--- SOURCE DATA Enclosed Below ---

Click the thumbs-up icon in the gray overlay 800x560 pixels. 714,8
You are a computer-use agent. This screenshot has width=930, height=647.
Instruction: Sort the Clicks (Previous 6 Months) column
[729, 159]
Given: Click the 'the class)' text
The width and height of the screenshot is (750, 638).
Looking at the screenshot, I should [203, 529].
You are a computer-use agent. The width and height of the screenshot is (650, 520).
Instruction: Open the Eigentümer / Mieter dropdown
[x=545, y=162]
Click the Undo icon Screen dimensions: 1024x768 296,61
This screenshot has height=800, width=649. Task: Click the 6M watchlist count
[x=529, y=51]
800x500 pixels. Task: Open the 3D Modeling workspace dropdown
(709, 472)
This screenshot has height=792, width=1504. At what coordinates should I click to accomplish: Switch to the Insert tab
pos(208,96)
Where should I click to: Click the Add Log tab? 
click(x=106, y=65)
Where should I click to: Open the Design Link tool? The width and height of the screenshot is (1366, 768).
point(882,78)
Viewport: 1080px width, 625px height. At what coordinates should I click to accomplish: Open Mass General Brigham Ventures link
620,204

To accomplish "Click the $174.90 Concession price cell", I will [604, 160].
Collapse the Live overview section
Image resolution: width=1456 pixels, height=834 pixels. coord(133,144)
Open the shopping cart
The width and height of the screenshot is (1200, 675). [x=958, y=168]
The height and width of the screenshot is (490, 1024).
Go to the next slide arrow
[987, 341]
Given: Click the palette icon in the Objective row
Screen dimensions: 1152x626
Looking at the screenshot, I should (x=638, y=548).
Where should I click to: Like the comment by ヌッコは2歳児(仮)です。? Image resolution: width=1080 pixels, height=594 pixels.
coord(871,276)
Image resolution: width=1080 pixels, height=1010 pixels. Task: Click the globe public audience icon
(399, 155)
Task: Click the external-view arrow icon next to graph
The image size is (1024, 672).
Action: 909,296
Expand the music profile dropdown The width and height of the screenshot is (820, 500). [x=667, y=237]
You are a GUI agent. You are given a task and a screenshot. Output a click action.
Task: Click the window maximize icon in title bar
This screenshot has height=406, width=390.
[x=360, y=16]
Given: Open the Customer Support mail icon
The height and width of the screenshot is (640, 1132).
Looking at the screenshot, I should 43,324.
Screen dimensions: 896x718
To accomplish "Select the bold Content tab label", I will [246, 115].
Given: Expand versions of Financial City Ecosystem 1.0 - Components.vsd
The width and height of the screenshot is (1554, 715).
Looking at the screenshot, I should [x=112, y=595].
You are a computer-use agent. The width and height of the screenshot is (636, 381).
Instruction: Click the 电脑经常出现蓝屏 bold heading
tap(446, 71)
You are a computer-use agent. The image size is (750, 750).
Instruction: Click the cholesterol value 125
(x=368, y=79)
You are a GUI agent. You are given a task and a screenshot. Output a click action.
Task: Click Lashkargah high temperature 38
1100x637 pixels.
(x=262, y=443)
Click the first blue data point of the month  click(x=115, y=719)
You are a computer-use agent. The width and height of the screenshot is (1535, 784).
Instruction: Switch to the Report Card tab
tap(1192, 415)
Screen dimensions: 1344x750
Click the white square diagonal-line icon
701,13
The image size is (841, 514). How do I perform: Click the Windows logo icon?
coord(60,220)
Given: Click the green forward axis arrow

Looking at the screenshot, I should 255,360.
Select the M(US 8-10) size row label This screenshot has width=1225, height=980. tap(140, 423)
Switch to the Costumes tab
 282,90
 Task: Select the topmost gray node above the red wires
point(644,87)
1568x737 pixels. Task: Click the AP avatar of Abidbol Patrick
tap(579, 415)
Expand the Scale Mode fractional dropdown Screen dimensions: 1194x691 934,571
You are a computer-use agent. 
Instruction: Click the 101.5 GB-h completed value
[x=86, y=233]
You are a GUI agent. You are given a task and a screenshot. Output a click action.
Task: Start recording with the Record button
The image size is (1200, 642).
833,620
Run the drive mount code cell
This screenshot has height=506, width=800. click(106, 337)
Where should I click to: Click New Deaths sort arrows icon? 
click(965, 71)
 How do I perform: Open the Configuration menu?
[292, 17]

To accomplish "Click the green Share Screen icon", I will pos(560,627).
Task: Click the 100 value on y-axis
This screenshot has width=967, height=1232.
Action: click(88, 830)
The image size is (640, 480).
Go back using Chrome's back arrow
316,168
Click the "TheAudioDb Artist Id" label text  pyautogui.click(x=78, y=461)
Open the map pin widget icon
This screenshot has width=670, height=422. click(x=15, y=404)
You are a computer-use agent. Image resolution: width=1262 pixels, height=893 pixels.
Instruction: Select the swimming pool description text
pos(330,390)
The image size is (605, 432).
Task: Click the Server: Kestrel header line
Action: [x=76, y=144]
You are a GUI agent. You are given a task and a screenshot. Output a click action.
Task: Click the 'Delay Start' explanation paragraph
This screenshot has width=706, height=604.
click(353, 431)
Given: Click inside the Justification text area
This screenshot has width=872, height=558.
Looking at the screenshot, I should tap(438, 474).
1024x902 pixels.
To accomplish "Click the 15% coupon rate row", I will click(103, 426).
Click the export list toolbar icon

--- End of Enclosed SOURCE DATA ---

* PROBLEM TO WORK ON *
Reproduce all of the entries verbatim.

* EXERCISE SOLUTION *
Click the thumbs-up icon in the gray overlay 800x560 pixels. 714,8
You are a computer-use agent. This screenshot has width=930, height=647.
Instruction: Sort the Clicks (Previous 6 Months) column
[729, 159]
Given: Click the 'the class)' text
The width and height of the screenshot is (750, 638).
Looking at the screenshot, I should [203, 529].
You are a computer-use agent. The width and height of the screenshot is (650, 520).
Instruction: Open the Eigentümer / Mieter dropdown
[x=545, y=162]
Click the Undo icon Screen dimensions: 1024x768 296,61
This screenshot has height=800, width=649. Task: Click the 6M watchlist count
[x=529, y=51]
800x500 pixels. Task: Open the 3D Modeling workspace dropdown
(709, 472)
This screenshot has height=792, width=1504. At what coordinates should I click to accomplish: Switch to the Insert tab
pos(208,96)
Where should I click to: Click the Add Log tab? 
click(x=106, y=65)
Where should I click to: Open the Design Link tool? The width and height of the screenshot is (1366, 768).
point(882,78)
Viewport: 1080px width, 625px height. At what coordinates should I click to accomplish: Open Mass General Brigham Ventures link
620,204

To accomplish "Click the $174.90 Concession price cell", I will [604, 160].
Collapse the Live overview section
Image resolution: width=1456 pixels, height=834 pixels. coord(133,144)
Open the shopping cart
The width and height of the screenshot is (1200, 675). [x=958, y=168]
The height and width of the screenshot is (490, 1024).
Go to the next slide arrow
[987, 341]
Given: Click the palette icon in the Objective row
Screen dimensions: 1152x626
Looking at the screenshot, I should (x=638, y=548).
Where should I click to: Like the comment by ヌッコは2歳児(仮)です。? Image resolution: width=1080 pixels, height=594 pixels.
coord(871,276)
Image resolution: width=1080 pixels, height=1010 pixels. Task: Click the globe public audience icon
(399, 155)
Task: Click the external-view arrow icon next to graph
The image size is (1024, 672).
Action: 909,296
Expand the music profile dropdown The width and height of the screenshot is (820, 500). [x=667, y=237]
You are a GUI agent. You are given a task and a screenshot. Output a click action.
Task: Click the window maximize icon in title bar
This screenshot has height=406, width=390.
[x=360, y=16]
Given: Open the Customer Support mail icon
The height and width of the screenshot is (640, 1132).
Looking at the screenshot, I should 43,324.
Screen dimensions: 896x718
To accomplish "Select the bold Content tab label", I will [246, 115].
Given: Expand versions of Financial City Ecosystem 1.0 - Components.vsd
The width and height of the screenshot is (1554, 715).
Looking at the screenshot, I should [x=112, y=595].
You are a computer-use agent. The width and height of the screenshot is (636, 381).
Instruction: Click the 电脑经常出现蓝屏 bold heading
tap(446, 71)
You are a computer-use agent. The image size is (750, 750).
Instruction: Click the cholesterol value 125
(x=368, y=79)
You are a GUI agent. You are given a task and a screenshot. Output a click action.
Task: Click Lashkargah high temperature 38
1100x637 pixels.
(x=262, y=443)
Click the first blue data point of the month  click(x=115, y=719)
You are a computer-use agent. The width and height of the screenshot is (1535, 784).
Instruction: Switch to the Report Card tab
tap(1192, 415)
Screen dimensions: 1344x750
Click the white square diagonal-line icon
701,13
The image size is (841, 514). How do I perform: Click the Windows logo icon?
coord(60,220)
Given: Click the green forward axis arrow

Looking at the screenshot, I should 255,360.
Select the M(US 8-10) size row label This screenshot has width=1225, height=980. tap(140, 423)
Switch to the Costumes tab
 282,90
 Task: Select the topmost gray node above the red wires
point(644,87)
1568x737 pixels. Task: Click the AP avatar of Abidbol Patrick
tap(579, 415)
Expand the Scale Mode fractional dropdown Screen dimensions: 1194x691 934,571
You are a computer-use agent. 
Instruction: Click the 101.5 GB-h completed value
[x=86, y=233]
You are a GUI agent. You are given a task and a screenshot. Output a click action.
Task: Start recording with the Record button
The image size is (1200, 642).
833,620
Run the drive mount code cell
This screenshot has height=506, width=800. click(106, 337)
Where should I click to: Click New Deaths sort arrows icon? 
click(965, 71)
 How do I perform: Open the Configuration menu?
[292, 17]

To accomplish "Click the green Share Screen icon", I will pos(560,627).
Task: Click the 100 value on y-axis
This screenshot has width=967, height=1232.
Action: click(88, 830)
The image size is (640, 480).
Go back using Chrome's back arrow
316,168
Click the "TheAudioDb Artist Id" label text  pyautogui.click(x=78, y=461)
Open the map pin widget icon
This screenshot has width=670, height=422. click(x=15, y=404)
You are a computer-use agent. Image resolution: width=1262 pixels, height=893 pixels.
Instruction: Select the swimming pool description text
pos(330,390)
The image size is (605, 432).
Task: Click the Server: Kestrel header line
Action: [x=76, y=144]
You are a GUI agent. You are given a task and a screenshot. Output a click action.
Task: Click the 'Delay Start' explanation paragraph
This screenshot has width=706, height=604.
click(353, 431)
Given: Click inside the Justification text area
This screenshot has width=872, height=558.
Looking at the screenshot, I should tap(438, 474).
1024x902 pixels.
To accomplish "Click the 15% coupon rate row", I will click(103, 426).
Click the export list toolbar icon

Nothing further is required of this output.